It is a side view of a riding type rice transplanter. It is a top view of a riding type rice transplanter. It is an enlarged side view of the seedling planting mechanism in FIG. FIG. 4 is an enlarged sectional view taken along line IV-IV in FIG. 3. FIG. 5 is an enlarged sectional view taken along line VV in FIG. 4. FIG. 6 is an enlarged sectional view taken along line VI-VI in FIG. 5.

Explanation of symbols

DESCRIPTION OF SYMBOLS 1 Rice transplanter 2 Traveling machine body 3, 4 Wheel 5 Seedling device 8 Transmission case 9 Seedling planting mechanism 10 Seedling stand 11 Field scene 12 Float 13 Drive shaft 14 Rotating case 18 Seedling case 20 Dividing claw 21 Pushing cam 25 Pushing Axis 26 Pushing piece 28 Pushing lever 28a Corner portion 29 Spring means 32 Soft elastic body 33 Lid body 33a Spring holder

Claims (2)

A seedling planting case is attached to the transmission case, and a split claw provided at the tip of the seedling case is reciprocated up and down between the seedling platform and the field scene. An extruding shaft extending in the longitudinal direction is slidably supported in the axial direction of the extruding shaft, and an extruding piece for the seedling divided by the dividing claw is provided at the protruding end of the extruding shaft from the seedling planting case.

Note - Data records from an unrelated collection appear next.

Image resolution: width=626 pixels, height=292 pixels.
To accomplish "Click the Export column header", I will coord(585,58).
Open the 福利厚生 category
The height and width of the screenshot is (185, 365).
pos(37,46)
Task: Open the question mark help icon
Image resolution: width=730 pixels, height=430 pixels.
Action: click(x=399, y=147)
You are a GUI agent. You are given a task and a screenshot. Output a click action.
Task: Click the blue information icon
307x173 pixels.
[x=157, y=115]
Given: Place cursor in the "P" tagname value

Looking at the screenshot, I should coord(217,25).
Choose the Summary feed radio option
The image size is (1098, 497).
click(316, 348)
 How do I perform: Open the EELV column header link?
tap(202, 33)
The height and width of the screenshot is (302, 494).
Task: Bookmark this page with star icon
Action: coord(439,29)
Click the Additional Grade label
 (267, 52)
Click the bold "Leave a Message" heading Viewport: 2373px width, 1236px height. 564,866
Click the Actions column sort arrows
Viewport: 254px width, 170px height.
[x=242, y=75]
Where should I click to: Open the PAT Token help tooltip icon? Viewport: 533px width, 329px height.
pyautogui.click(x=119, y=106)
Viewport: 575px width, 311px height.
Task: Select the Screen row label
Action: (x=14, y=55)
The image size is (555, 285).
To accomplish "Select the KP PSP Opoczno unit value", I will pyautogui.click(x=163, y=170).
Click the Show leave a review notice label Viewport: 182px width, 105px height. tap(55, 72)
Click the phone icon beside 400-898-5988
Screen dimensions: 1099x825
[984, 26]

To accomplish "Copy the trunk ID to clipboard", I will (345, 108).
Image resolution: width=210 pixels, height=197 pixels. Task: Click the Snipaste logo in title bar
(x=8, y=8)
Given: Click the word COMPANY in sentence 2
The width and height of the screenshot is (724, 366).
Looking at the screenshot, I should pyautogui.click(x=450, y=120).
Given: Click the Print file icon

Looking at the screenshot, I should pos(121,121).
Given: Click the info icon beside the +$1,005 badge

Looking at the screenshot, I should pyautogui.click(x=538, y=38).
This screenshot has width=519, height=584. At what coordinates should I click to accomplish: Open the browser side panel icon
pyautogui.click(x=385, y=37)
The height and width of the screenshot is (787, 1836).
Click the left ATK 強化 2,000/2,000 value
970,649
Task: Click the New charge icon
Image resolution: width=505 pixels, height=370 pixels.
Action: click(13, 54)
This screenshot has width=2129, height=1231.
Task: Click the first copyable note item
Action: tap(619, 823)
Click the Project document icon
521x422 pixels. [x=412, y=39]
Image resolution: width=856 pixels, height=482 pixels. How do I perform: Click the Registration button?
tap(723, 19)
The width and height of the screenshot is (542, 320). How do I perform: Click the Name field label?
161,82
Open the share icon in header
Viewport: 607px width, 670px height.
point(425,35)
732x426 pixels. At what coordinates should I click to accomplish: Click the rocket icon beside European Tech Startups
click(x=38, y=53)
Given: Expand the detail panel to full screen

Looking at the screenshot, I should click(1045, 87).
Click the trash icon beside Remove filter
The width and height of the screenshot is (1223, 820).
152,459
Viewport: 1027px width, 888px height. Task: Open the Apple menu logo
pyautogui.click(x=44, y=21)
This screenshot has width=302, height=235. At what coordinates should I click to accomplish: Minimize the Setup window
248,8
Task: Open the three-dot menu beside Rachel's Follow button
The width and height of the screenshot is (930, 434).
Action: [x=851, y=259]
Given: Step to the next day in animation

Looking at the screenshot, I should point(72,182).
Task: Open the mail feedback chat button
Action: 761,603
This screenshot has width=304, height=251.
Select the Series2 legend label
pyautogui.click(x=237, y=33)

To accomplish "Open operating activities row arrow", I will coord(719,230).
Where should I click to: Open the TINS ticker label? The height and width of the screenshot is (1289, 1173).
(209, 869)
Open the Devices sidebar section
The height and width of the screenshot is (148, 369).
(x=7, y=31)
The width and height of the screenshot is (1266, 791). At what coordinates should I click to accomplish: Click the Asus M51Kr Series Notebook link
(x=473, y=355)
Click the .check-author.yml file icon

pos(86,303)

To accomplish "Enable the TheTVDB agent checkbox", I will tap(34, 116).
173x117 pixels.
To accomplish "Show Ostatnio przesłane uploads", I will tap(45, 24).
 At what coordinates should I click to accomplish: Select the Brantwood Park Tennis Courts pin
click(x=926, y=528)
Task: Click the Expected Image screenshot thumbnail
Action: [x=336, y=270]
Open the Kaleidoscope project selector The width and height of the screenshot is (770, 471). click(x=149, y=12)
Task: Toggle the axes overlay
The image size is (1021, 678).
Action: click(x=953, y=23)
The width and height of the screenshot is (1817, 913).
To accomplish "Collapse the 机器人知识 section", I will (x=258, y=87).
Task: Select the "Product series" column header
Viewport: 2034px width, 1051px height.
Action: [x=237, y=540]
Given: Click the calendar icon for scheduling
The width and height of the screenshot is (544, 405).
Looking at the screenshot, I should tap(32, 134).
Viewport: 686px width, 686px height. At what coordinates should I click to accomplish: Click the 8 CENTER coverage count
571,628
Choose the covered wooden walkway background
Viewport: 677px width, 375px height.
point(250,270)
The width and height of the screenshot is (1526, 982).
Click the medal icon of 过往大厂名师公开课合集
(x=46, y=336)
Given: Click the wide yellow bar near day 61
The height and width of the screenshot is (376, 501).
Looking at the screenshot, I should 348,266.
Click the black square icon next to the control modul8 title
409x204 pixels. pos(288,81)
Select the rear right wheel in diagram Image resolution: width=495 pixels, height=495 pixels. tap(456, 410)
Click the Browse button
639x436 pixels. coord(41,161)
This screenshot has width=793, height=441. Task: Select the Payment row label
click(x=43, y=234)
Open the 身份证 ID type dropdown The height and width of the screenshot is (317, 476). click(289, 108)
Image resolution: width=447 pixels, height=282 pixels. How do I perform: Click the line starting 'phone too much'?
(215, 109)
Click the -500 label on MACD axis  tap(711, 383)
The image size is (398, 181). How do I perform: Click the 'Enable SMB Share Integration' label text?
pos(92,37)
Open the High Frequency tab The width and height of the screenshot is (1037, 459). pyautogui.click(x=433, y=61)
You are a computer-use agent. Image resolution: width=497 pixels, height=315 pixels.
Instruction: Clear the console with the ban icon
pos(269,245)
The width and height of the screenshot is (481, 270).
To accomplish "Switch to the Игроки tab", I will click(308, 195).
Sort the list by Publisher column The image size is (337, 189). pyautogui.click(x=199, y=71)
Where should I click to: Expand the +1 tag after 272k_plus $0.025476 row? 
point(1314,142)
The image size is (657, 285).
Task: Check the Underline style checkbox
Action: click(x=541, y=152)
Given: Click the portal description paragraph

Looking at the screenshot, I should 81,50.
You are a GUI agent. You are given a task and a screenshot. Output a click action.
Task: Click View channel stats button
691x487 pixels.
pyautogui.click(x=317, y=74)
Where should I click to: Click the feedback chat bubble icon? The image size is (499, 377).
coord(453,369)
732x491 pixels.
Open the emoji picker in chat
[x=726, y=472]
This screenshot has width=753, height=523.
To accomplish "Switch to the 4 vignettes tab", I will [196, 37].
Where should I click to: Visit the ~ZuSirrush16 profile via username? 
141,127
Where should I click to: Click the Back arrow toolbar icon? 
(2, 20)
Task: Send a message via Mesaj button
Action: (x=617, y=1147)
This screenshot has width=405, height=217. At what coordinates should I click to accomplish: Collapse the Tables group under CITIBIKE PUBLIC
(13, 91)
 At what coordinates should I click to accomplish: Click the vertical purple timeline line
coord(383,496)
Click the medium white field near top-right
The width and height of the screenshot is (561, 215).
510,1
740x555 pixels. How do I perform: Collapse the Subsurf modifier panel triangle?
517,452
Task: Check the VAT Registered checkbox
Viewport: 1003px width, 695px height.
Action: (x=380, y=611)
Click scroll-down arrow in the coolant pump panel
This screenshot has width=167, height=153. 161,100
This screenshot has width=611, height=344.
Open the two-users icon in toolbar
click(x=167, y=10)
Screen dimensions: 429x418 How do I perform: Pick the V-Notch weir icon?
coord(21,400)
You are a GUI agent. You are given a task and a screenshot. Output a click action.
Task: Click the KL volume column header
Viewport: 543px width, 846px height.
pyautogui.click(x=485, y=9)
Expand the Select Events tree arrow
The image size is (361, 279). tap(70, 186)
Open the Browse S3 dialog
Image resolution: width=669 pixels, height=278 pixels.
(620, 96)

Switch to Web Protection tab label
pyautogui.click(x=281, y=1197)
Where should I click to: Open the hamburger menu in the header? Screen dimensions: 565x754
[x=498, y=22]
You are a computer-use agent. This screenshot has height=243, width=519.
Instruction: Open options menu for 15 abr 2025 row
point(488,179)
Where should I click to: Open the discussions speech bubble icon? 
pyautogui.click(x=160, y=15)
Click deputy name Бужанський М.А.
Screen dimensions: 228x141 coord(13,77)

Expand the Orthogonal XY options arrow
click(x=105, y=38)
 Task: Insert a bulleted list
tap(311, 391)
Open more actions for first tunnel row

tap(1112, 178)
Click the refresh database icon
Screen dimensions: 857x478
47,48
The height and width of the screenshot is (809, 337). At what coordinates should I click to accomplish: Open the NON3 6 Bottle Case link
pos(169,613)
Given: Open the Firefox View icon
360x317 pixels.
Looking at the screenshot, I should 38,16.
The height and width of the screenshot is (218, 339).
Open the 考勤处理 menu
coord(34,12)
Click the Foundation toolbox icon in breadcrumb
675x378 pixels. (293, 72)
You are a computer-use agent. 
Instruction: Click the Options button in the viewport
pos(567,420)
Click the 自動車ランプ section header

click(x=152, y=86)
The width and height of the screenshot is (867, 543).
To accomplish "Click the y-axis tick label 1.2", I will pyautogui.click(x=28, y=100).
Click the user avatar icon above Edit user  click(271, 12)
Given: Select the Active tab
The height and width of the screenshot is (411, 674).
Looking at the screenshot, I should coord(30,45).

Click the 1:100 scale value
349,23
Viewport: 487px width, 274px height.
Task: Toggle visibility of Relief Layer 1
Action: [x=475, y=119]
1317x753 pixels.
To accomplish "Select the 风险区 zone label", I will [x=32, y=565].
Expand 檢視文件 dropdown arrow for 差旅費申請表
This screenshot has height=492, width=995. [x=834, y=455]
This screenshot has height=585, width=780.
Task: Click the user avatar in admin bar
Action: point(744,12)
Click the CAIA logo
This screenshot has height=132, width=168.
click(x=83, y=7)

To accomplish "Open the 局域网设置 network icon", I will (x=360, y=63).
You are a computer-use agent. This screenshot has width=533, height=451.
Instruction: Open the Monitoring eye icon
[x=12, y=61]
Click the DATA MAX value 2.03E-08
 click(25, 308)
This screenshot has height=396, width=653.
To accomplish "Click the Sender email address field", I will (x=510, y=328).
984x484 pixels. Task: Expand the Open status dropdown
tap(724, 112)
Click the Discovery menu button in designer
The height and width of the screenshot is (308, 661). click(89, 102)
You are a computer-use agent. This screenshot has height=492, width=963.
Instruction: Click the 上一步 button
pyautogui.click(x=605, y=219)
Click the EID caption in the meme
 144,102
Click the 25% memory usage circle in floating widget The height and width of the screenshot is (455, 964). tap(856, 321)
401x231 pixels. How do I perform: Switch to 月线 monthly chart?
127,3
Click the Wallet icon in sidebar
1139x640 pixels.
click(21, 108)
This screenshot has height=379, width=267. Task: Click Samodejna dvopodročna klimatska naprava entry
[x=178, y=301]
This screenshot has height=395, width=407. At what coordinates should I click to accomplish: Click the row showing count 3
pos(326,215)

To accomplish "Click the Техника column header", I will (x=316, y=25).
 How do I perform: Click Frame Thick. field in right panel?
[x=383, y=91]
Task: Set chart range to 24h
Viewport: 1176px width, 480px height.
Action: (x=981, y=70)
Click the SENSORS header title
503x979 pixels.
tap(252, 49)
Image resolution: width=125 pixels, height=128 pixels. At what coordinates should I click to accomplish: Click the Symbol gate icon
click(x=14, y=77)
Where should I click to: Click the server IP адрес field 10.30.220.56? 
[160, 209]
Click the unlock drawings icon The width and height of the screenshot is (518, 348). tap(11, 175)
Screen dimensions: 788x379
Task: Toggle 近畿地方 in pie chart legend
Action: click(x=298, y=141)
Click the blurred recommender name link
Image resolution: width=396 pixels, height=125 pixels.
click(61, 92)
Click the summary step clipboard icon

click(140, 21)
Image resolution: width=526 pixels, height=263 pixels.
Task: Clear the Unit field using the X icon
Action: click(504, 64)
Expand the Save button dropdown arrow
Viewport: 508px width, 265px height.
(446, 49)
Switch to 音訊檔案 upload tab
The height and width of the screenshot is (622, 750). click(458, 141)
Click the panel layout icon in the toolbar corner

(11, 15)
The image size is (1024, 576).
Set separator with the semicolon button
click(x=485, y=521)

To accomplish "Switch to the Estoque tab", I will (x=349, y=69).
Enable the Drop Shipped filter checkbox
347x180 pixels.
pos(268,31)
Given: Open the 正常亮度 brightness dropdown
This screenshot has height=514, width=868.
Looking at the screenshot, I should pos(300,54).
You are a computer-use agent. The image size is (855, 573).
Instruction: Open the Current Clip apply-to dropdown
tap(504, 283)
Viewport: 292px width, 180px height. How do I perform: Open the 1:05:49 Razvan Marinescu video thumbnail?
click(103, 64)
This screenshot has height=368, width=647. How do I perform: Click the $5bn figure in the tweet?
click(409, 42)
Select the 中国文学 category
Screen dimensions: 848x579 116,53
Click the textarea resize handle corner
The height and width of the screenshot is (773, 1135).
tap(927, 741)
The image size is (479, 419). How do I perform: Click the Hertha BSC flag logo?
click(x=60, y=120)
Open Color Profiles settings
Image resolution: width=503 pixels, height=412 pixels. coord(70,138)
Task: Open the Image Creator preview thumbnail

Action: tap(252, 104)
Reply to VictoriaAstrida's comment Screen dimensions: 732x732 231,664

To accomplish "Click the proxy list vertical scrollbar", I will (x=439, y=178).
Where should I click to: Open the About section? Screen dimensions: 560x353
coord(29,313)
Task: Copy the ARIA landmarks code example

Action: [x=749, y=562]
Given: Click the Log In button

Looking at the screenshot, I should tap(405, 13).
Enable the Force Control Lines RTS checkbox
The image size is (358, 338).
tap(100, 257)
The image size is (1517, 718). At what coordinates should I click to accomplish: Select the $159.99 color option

On the other hand, an extrusion lever connected to the extrusion shaft is raised inside the seedling planting case, and is moved over the bottom dead center of the downward stroke of the reciprocating motion in conjunction with the reciprocating motion of the seedling planting case. It turns upward against the spring means at the time of transition to the stroke, and turns downward by the spring force at the spring means at the time of approximately the bottom dead center of the downward stroke of the reciprocation. In the established seedling planting mechanism,
A soft elastic body such as rubber is attached to the seedling planting case, and the lower surface of the push lever is brought into contact with the soft elastic body at the end of its downward rotation, while the soft elastic body of the push lever is contacted with the soft elastic body. A seedling planting mechanism in a rice transplanter, wherein the spring means is disposed on an upper surface portion on the opposite side to a portion to be in contact with.   The seedling planting case according to claim 1, wherein the part of the seedling planting case where the proximal end side of the seedling planting case is attached to the transmission case is close to the transmission case, and the split claws and While the distal end portion for providing the push-out shaft is bent so as to be located at portions away from the transmission case, the spring means is attached to the proximal end portion of the seedling case to the transmission case. A seedling planting mechanism in a rice transplanter, wherein the seedling planting mechanism is housed in a spring holder provided on a lid that closes the upper surface of the seedling planting case.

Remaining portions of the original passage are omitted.